Parenting, even in a pre-COVID world, was always a balancing act.
But now the stakes are higher.
In a world where the risk will be present for years, and that is even if a vaccine can be created and distributed, every choice has to be weighed against the possible consequences and benefits.
If you screw up on one side, ignoring the chance of catching COVID, your child and your family have a higher risk of a possibly deadly virus, or long term illness.
On the other hand, putting your children in a bubble, and not allowing them to ever leave the house or see any other soul but your immediate family puts them at a possible risk of mental issues and relationship issues that can be avoided with the help of relationships with others.
So here we are, stuck on a ridiculous tightrope we never signed up to be on.
My daughter, complete with her immunocompromised body, has been riding her bike with a neighbor her age down the street.
Part of me, honestly, is thrilled. A relationship, with someone besides her brother. Another child, to help her feel normal. Riding bikes on the street with a neighbor. Like a moment from a classic movie, it is just sweet.
Back in pre-COVID times, we literally didn’t have time for that, because we were so booked (probably overbooked) with sports.
On the tightrope of parenting, this one was easy- it was outside, you can’t get too close riding bikes, and it will help her feel more socially stable- go for it.
Then they gave each other a high five after a race.
It was so simple, so normal… but it scared me. What if that family has COVID and don’t know it yet? What if that high five passed the virus to her, and to our family?
I hate seeing it that way.
For the record, we didn’t overreact, just had her wash her hands afterwards, and it seems that nothing came from the moment.
But it is terrible that the smallest moments now come with such large possible ramifications that every choice for our kids is layered in doubts and questions.
Like my son’s hockey.
Pre-COVID, he was on multiple teams, and really seems to thrive from playing the game.
We have done everything we can to help him stay conditioned in the meantime, and he spends time practicing, shooting, and skating at home, but game play is where he has the most fun, and the most connections with others.
There is a rink (relatively) near us open, and allowing games. There are temperature checks at the door, rules about masks and spectators, but on the rink, the kids get to play.
So, we allow it.
But I would be lying if I said it didn’t scare me. When someone fell on him, as kids are prone to do at his age as some are still learning to play, my thought wasn’t about the possible damage from being fallen on- it was about COVID.
Would it be better to keep him home?
But for how long? Until 2020 is distant thing we talk about, and he has lost years of his favorite sport? Lost the chance of possibly playing in high school clubs or college?
See, that’s the flip side of the tightrope. Safer to stay home, yes, but if we parents wait until the risk is 0, how much of life and possible memories will be lost in that time?
I shared earlier about our decision on schools, and it wasn’t made lightly.
But I also recognize that on this tightrope, every parent has to find the best path on their own.
My kids will be okay at home. They have each other.
For parents of only children, I understand the appeal of school, and know that some parents might think it is worth all the possible risks, because for quality of life, their children need some time with other kids.
To the parents that allow playdates with specific families, cousins or whoever, I get it. I hope that you aren’t being flippant and spreading possible COVID everywhere, but I won’t judge your family’s cautious choices as we are on month 4 of this pandemic.
The sad truth is no one knows how long it will last, and until it ends, we are all walking this thin line of trying to find something close to 2019 normal, while keeping everyone as safe as possible.

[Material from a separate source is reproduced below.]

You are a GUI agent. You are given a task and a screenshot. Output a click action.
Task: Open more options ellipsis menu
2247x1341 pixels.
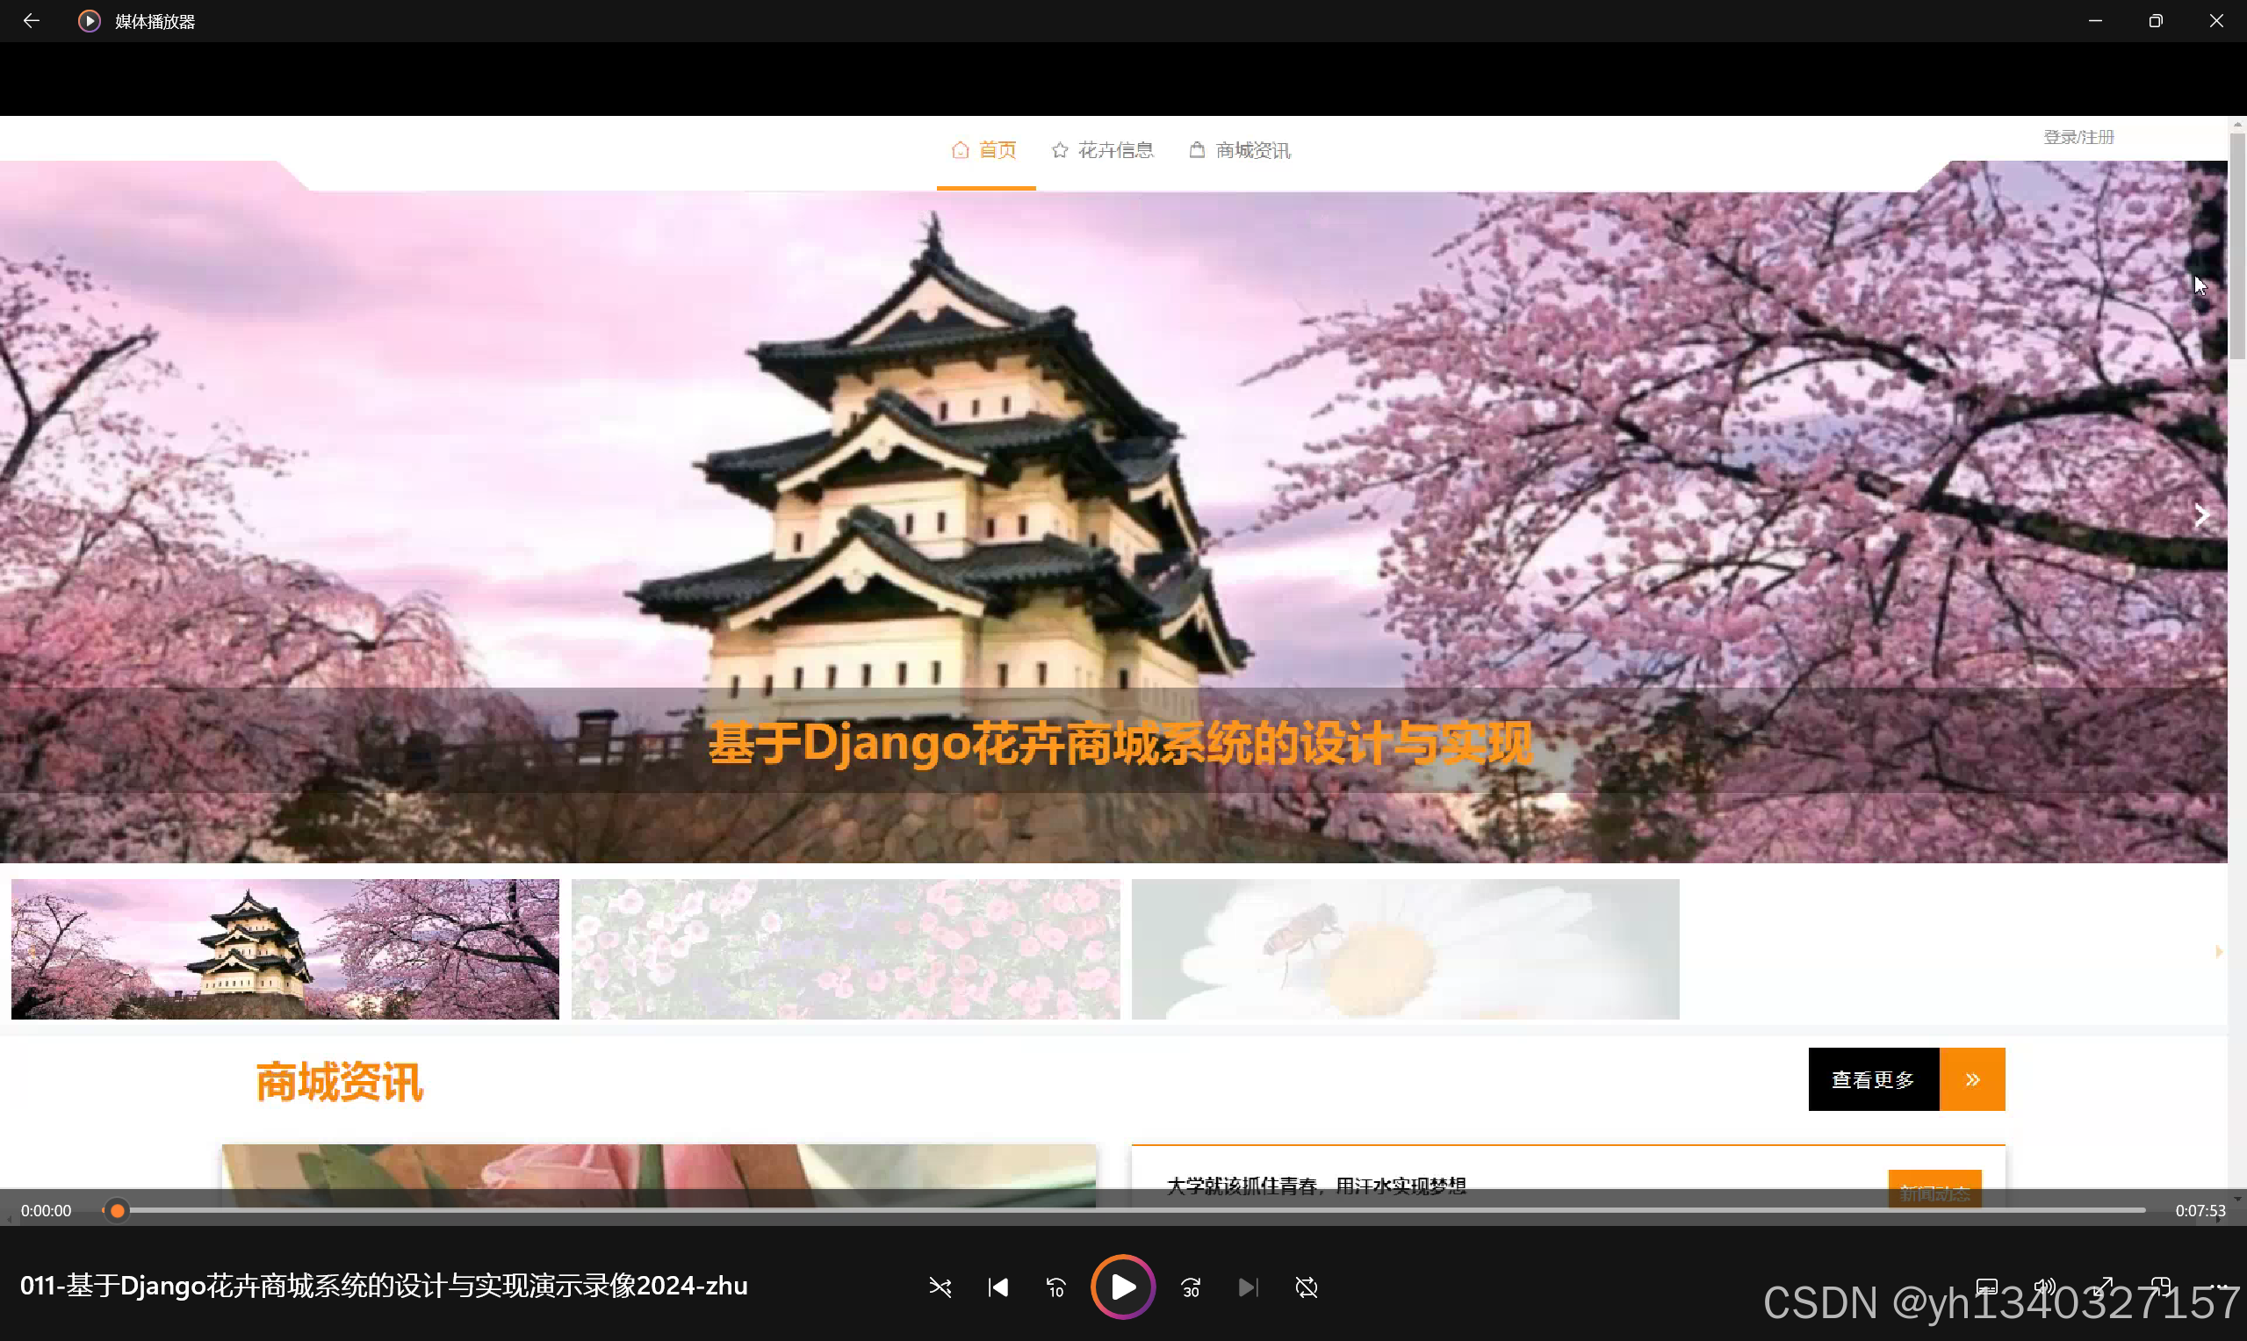pyautogui.click(x=2221, y=1287)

We have even been allowing grandparent time, outdoors, with masks on.
It is a two way risky street. We hope to not pass anything to them, or them to us, but grandparents are precious.
Personally, I only have one grandma left, and I appreciate the time I had with all my grandparents growing up. I want my kids to have those relationships too.
So, once a week, we visit with my parents in their backyard. They don’t go many places, and neither do we, so the risk is relatively low. It is there, it is admittedly a gamble, but one that we are both making for the sake of relationships.
I know of others that regularly use grandparents as babysitters, yes, even during the pandemic.
I don’t judge these people either, as the relationship with your spouse is important too, or even a single parent getting a blessed respite from the ongoing work of parenting.
Most know the risks inherent in multi-generational contact until the high risk of COVID passes, as we hope it will eventually. But in the tightrope of parenting during the pandemic, there are always risks, and some of them are worth it.
Does anyone remember this commercial from few years ago?
I recommend watching it, but if you skip the view, the point is that we could spend our time arguing, or we can agree that we are all trying to do our best to care for our child.
Life is not the same as it was in 2019, and nothing we do can change that fact.
It isn’t as simple as scheduling a time to play with other families. Instead it is a delicate balance of seeing what families you are willing to bend the distancing rules for, and making sure that everyone agrees on the parameters.
Hoping that no one is unknowingly sick.
But like it or not, if you have kids in 2020, you are on this tightrope, and necessary decisions about who you allow into your family’s bubble are a part of the unique challenges this year brings.
Let’s all agree to show grace to those who are taking one step at a time, carefully, across this precarious year, trying to make the right decisions for their kids and families.